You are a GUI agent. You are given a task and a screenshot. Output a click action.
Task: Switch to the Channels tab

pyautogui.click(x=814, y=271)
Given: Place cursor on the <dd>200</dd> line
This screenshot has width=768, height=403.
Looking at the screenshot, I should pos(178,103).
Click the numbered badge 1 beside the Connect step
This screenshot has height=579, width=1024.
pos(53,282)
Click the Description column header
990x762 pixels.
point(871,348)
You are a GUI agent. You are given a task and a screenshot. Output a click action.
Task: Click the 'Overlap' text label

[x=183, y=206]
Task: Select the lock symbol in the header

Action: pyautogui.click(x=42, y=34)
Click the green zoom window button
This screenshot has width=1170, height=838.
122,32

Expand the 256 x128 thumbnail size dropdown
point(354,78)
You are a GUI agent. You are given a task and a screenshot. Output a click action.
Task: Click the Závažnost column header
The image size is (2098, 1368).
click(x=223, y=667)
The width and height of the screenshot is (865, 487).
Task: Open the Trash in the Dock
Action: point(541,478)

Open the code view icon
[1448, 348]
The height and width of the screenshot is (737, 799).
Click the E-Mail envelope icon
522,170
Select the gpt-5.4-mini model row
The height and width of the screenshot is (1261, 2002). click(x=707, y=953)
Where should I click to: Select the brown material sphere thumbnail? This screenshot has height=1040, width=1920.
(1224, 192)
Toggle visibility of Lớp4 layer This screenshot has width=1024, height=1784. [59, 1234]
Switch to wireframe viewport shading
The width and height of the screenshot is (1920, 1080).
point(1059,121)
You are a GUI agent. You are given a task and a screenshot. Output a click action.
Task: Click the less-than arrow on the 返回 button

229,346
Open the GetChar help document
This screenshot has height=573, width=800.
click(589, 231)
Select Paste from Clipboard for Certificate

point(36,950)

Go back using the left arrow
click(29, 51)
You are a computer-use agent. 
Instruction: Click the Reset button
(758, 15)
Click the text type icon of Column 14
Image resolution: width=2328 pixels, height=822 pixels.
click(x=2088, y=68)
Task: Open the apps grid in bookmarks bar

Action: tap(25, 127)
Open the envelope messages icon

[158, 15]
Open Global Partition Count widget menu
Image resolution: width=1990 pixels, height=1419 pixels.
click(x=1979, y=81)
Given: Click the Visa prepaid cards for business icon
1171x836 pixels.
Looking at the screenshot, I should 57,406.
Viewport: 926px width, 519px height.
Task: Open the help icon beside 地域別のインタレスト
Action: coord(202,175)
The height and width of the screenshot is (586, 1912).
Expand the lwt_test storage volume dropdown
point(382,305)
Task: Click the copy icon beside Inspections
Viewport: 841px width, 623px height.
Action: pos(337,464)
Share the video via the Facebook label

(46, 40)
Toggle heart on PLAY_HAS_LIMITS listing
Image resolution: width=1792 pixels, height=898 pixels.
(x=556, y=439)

—————

§ **Exercise**
Copy out every one of the lines above, keeping each one unchanged.

§ **The result**
You are a GUI agent. You are given a task and a screenshot. Output a click action.
Task: Switch to the Channels tab

pyautogui.click(x=814, y=271)
Given: Place cursor on the <dd>200</dd> line
This screenshot has width=768, height=403.
Looking at the screenshot, I should pos(178,103).
Click the numbered badge 1 beside the Connect step
This screenshot has height=579, width=1024.
pos(53,282)
Click the Description column header
990x762 pixels.
point(871,348)
You are a GUI agent. You are given a task and a screenshot. Output a click action.
Task: Click the 'Overlap' text label

[x=183, y=206]
Task: Select the lock symbol in the header

Action: pyautogui.click(x=42, y=34)
Click the green zoom window button
This screenshot has width=1170, height=838.
122,32

Expand the 256 x128 thumbnail size dropdown
point(354,78)
You are a GUI agent. You are given a task and a screenshot. Output a click action.
Task: Click the Závažnost column header
The image size is (2098, 1368).
click(x=223, y=667)
The width and height of the screenshot is (865, 487).
Task: Open the Trash in the Dock
Action: point(541,478)

Open the code view icon
[1448, 348]
The height and width of the screenshot is (737, 799).
Click the E-Mail envelope icon
522,170
Select the gpt-5.4-mini model row
The height and width of the screenshot is (1261, 2002). click(x=707, y=953)
Where should I click to: Select the brown material sphere thumbnail? This screenshot has height=1040, width=1920.
(1224, 192)
Toggle visibility of Lớp4 layer This screenshot has width=1024, height=1784. [59, 1234]
Switch to wireframe viewport shading
The width and height of the screenshot is (1920, 1080).
point(1059,121)
You are a GUI agent. You are given a task and a screenshot. Output a click action.
Task: Click the less-than arrow on the 返回 button

229,346
Open the GetChar help document
This screenshot has height=573, width=800.
click(589, 231)
Select Paste from Clipboard for Certificate

point(36,950)

Go back using the left arrow
click(29, 51)
You are a computer-use agent. 
Instruction: Click the Reset button
(758, 15)
Click the text type icon of Column 14
Image resolution: width=2328 pixels, height=822 pixels.
click(x=2088, y=68)
Task: Open the apps grid in bookmarks bar

Action: tap(25, 127)
Open the envelope messages icon

[158, 15]
Open Global Partition Count widget menu
Image resolution: width=1990 pixels, height=1419 pixels.
click(x=1979, y=81)
Given: Click the Visa prepaid cards for business icon
1171x836 pixels.
Looking at the screenshot, I should 57,406.
Viewport: 926px width, 519px height.
Task: Open the help icon beside 地域別のインタレスト
Action: coord(202,175)
The height and width of the screenshot is (586, 1912).
Expand the lwt_test storage volume dropdown
point(382,305)
Task: Click the copy icon beside Inspections
Viewport: 841px width, 623px height.
Action: pos(337,464)
Share the video via the Facebook label

(46, 40)
Toggle heart on PLAY_HAS_LIMITS listing
Image resolution: width=1792 pixels, height=898 pixels.
(x=556, y=439)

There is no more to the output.